I don't know that Islam can be removed from America. But its devout followers' desire to follow Islam's prime directive (to make Islam the dominant religion and law) could be curbed. In 1945, the McArthur government — the occupational government in Japan — issued an edict saying that Shinto (the religion of the Japanese that had fueled Japanese imperial militarism in World War II) would have no interference from the United States' occupying forces as an expression of individual piety, as the religion of any Japanese citizen. No interference whatsoever from the government. However, Shinto would have no role in the government or in the schools.
The distinction was made — it was imposed from without — that Shinto would have no way to express the political militarism that had led to World War II in the first place.
Now, the United States, Great Britain, Europe, are all facing a very similar problem, with growing Muslim communities asserting political and societal notions that are at variance with our ideas of the freedom of speech, the freedom of conscience, the equality of rights of women with men, the equality of rights of all people before the law.

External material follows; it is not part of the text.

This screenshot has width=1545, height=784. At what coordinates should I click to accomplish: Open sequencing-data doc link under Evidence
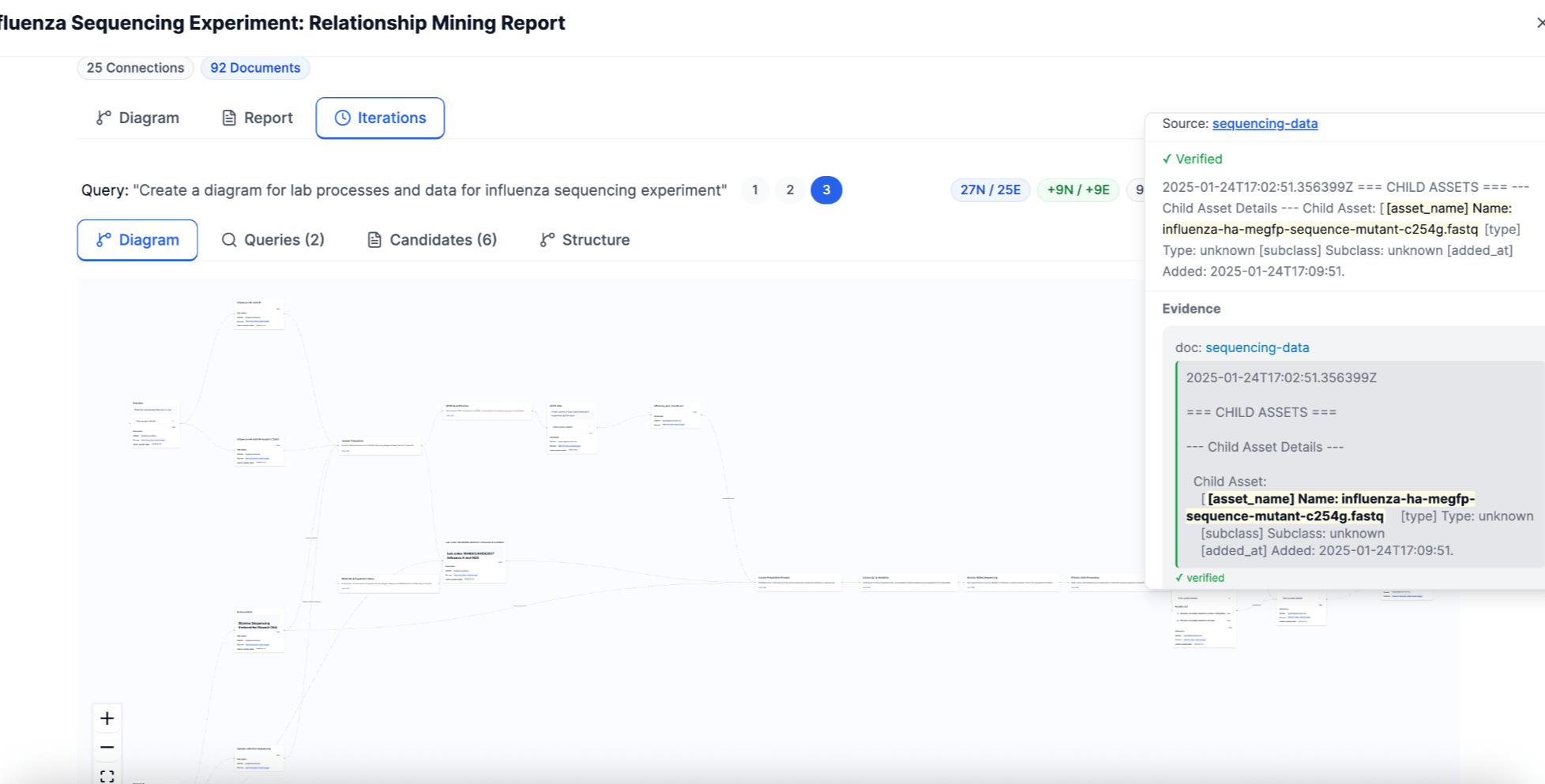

If our governments had the courage to stand up and say that any assertion of these political aspects of Islam that are at variance with our existing laws will be considered to be seditious under existing sedition laws, there would be a tremendous amount of progress made on this problem.
But of course we're nowhere near that, because we can't even admit that there are such initiatives going on from the Islamic communities as such.
And so as long as this unrealism persists, then the cognitive dissonance will continue to grow. And as long as the cognitive dissonance continues to grow, so also will the assertiveness and beligerence of the Islamic communities in the West, because they will see that we are not able and not willing to take the decisive steps necessary to do anything serious to stop them.